Utah County opened a new vaccine site in American Fork Monday to keep up with demand, increasing the county’s capacity to 5,000 shots a day and between three sites, and about 25,000 a week.
“We want to meet that,” said Danielle Chapman with the Utah County Health Department. “We want to be able to let anyone who wants the vaccine to get it when their time comes.”
Southwestern Utah Public Health officials said it worked out technical difficulties that popped up in the past and have gotten ahead of demand. They are holding three mass clinics this week, including one that offers the new Johnson & Johnson COVID-19 vaccine.

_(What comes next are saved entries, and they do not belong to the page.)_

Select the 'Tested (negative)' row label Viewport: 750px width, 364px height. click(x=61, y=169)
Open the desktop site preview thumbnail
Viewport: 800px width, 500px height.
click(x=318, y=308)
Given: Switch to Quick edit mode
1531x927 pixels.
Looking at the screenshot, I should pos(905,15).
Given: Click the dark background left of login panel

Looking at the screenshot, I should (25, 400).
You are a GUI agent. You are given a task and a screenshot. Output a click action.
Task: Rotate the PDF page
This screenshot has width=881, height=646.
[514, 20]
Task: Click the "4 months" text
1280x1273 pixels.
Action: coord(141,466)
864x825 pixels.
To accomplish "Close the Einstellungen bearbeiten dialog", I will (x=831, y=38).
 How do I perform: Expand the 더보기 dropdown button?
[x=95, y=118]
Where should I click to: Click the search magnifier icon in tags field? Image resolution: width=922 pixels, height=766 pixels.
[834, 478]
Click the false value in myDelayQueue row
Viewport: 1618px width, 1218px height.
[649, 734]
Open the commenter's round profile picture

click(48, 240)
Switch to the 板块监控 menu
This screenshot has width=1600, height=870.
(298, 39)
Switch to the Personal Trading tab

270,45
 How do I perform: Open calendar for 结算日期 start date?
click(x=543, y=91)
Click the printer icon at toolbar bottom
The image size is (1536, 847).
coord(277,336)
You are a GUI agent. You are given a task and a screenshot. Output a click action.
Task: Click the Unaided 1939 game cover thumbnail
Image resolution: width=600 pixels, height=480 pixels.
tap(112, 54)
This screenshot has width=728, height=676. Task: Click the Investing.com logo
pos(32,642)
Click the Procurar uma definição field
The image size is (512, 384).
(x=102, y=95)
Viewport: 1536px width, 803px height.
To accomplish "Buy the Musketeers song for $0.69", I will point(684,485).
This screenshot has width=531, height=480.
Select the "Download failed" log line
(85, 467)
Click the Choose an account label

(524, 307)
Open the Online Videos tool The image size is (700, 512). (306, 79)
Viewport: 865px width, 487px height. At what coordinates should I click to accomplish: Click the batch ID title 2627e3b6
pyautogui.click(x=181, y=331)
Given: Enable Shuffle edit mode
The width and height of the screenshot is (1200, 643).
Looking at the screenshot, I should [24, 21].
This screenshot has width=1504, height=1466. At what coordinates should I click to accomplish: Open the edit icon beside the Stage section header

“With still some openings this afternoon on a Monday, that’s kind of a good sign showing that demand is not so frustratingly hard where people haven’t been able to get in for weeks. So hopefully people take advantage of the new availability,” said SWUPHD spokesperson David Heaton. “We’re seeing that most of our residents, we believe, want to get vaccinated even though maybe it was hard at first getting in. It’s more available than ever with new age and health guidelines.”
The Mountain America Expo Center in Sandy was one of several sites across the state accepting the new groups of eligible people.
“It’s just a huge relief because me, my mom and my brother all have the same kidney disease,” said resident Sophie Agutter.
Agutter has polycystic kidney disease, making her eligible to get the Pfizer vaccine on Monday. Her mother didn’t leave her side.
“I could cry right now how relieved I am about getting the shot and getting my at-risk kids vaccinated. It’s huge to me,” said Karri Schlegel, who got the vaccine last week.
“It’s just mental relief. I mean we’re not going to stop wearing masks, we’re not going to start gathering in big groups,” she added. “I didn’t realize how much stress I had gotten used to over the past year.”
There is no guarantee what the weeks ahead will look like, but for Agutter, who opted to do her senior year online, another dose of the vaccine was another dose of relief as she finishes out her high school years.
“I graduate this year from high school, so it’s a little bit of hope for maybe a graduation party with vaccinated people,” she said. “It’s just the light at the end of the tunnel, I think, for a hard school year and like a year for everybody.”